BEGIN

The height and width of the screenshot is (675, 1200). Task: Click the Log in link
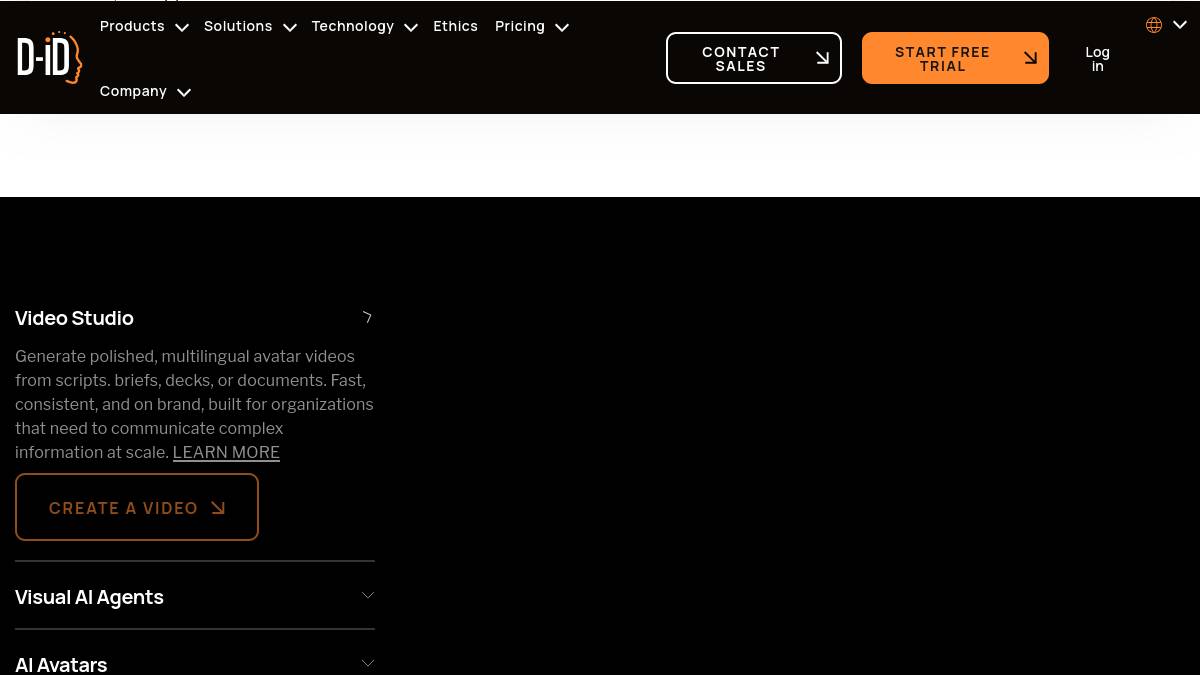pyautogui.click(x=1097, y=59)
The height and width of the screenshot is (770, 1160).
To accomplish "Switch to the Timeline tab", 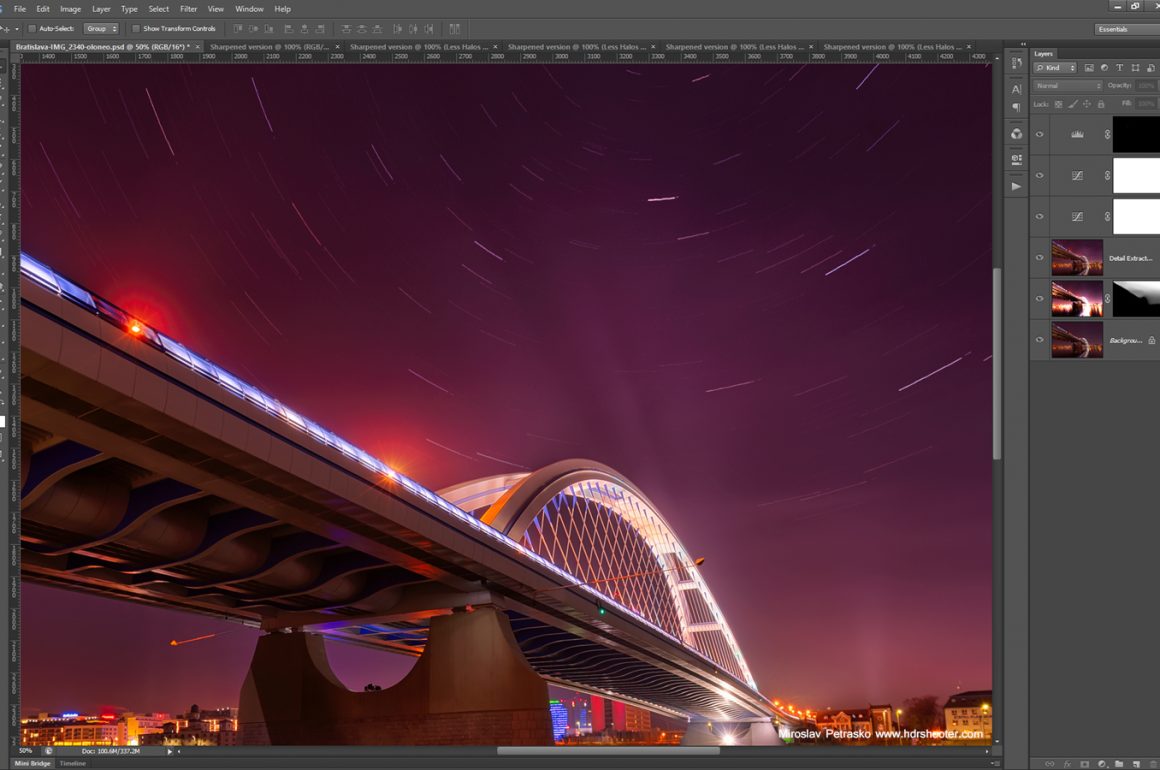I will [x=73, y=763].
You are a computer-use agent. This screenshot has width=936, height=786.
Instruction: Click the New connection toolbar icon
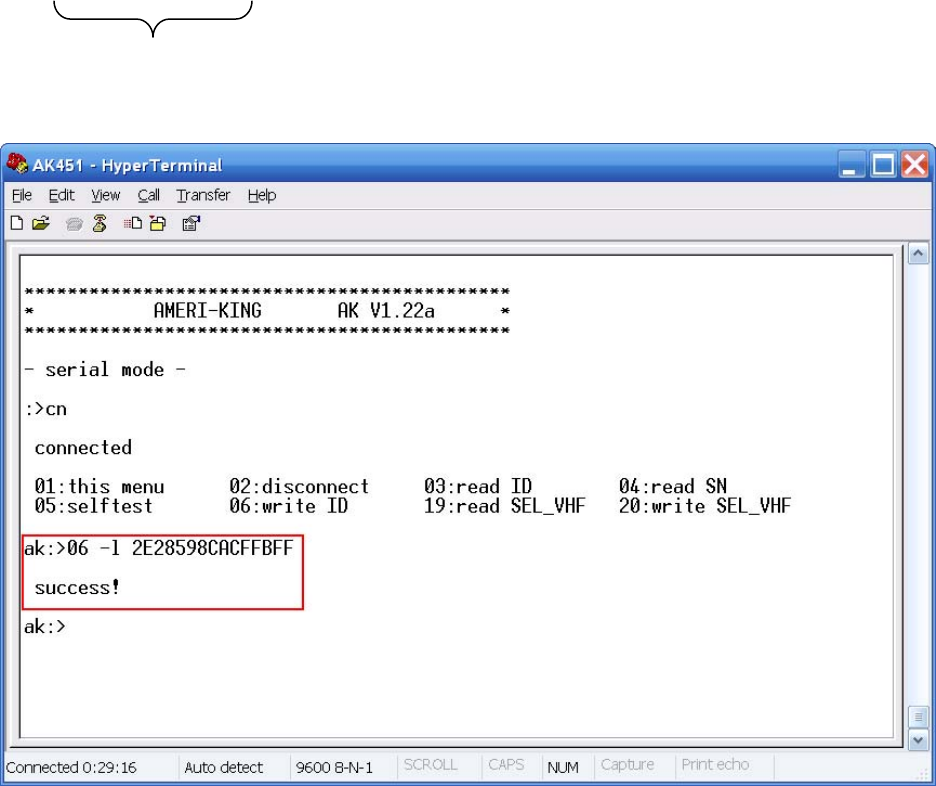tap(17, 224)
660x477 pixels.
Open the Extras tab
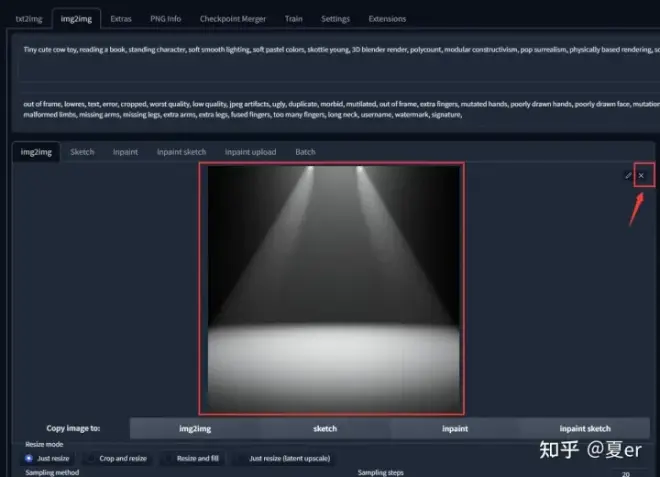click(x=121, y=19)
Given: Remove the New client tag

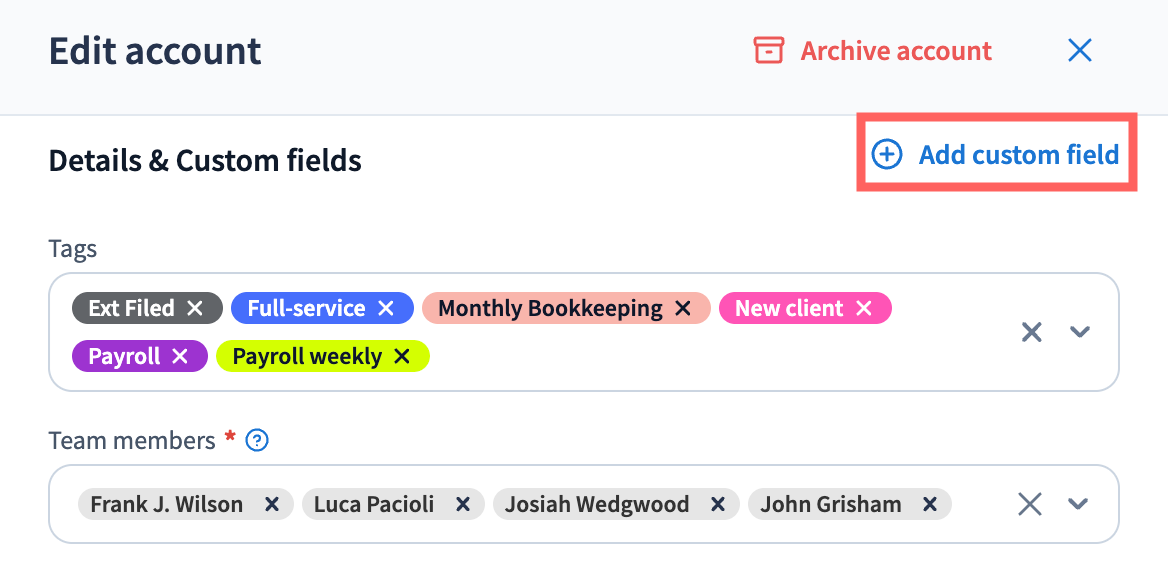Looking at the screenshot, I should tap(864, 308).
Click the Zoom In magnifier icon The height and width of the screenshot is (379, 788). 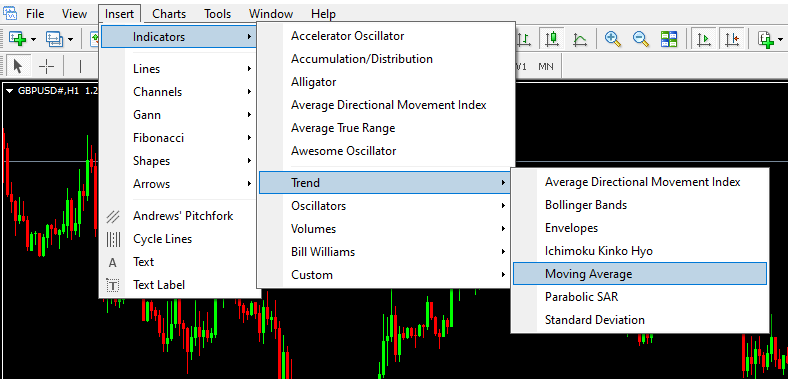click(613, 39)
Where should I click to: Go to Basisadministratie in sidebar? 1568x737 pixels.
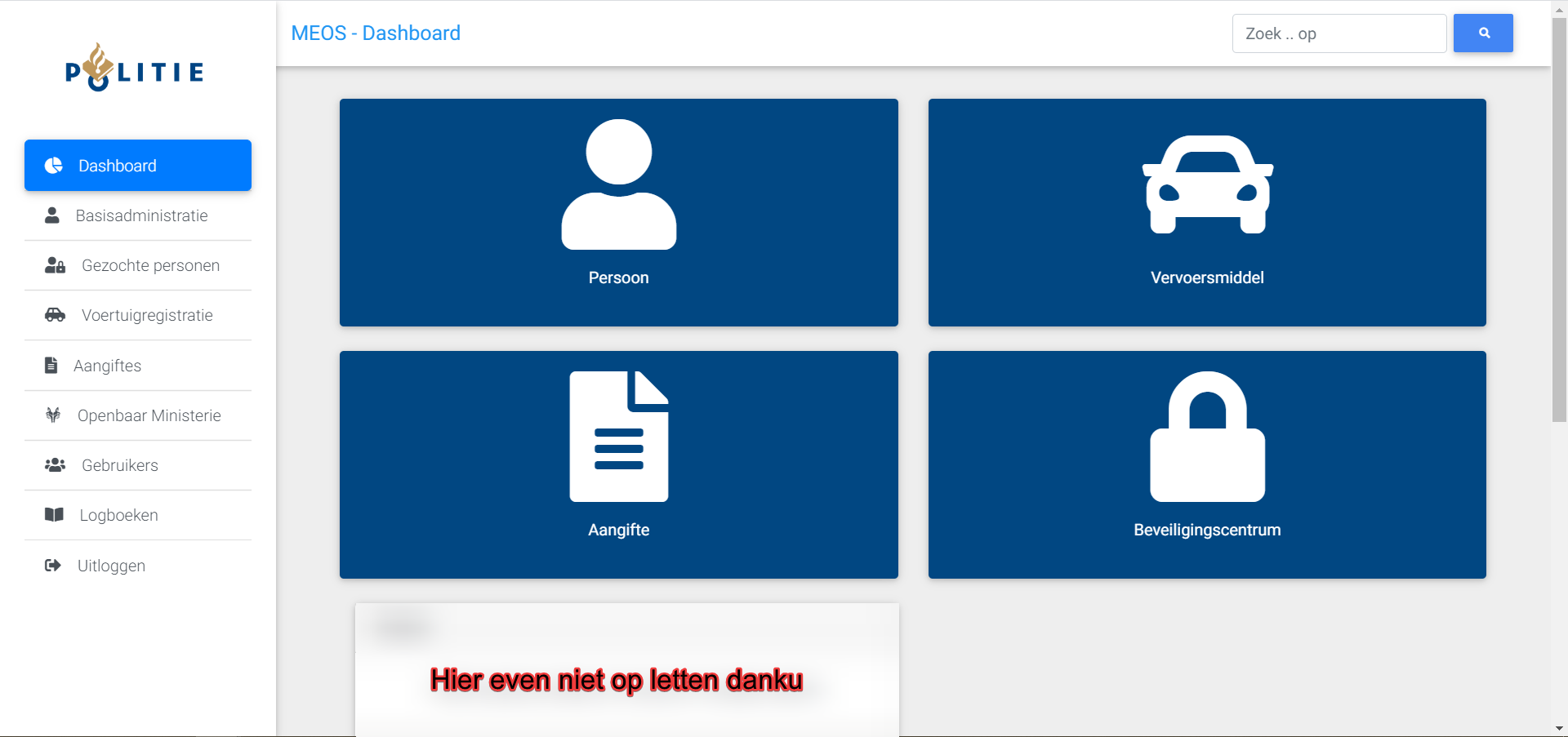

END

> **INSTRUCTIONS FOR THE TASK**
Your reply should hold every line from the data that contains "pixels", copied in full.

> **ANSWER BOX**
660x477 pixels.
Where should I click to: Go to Basisadministratie in sidebar? 1568x737 pixels.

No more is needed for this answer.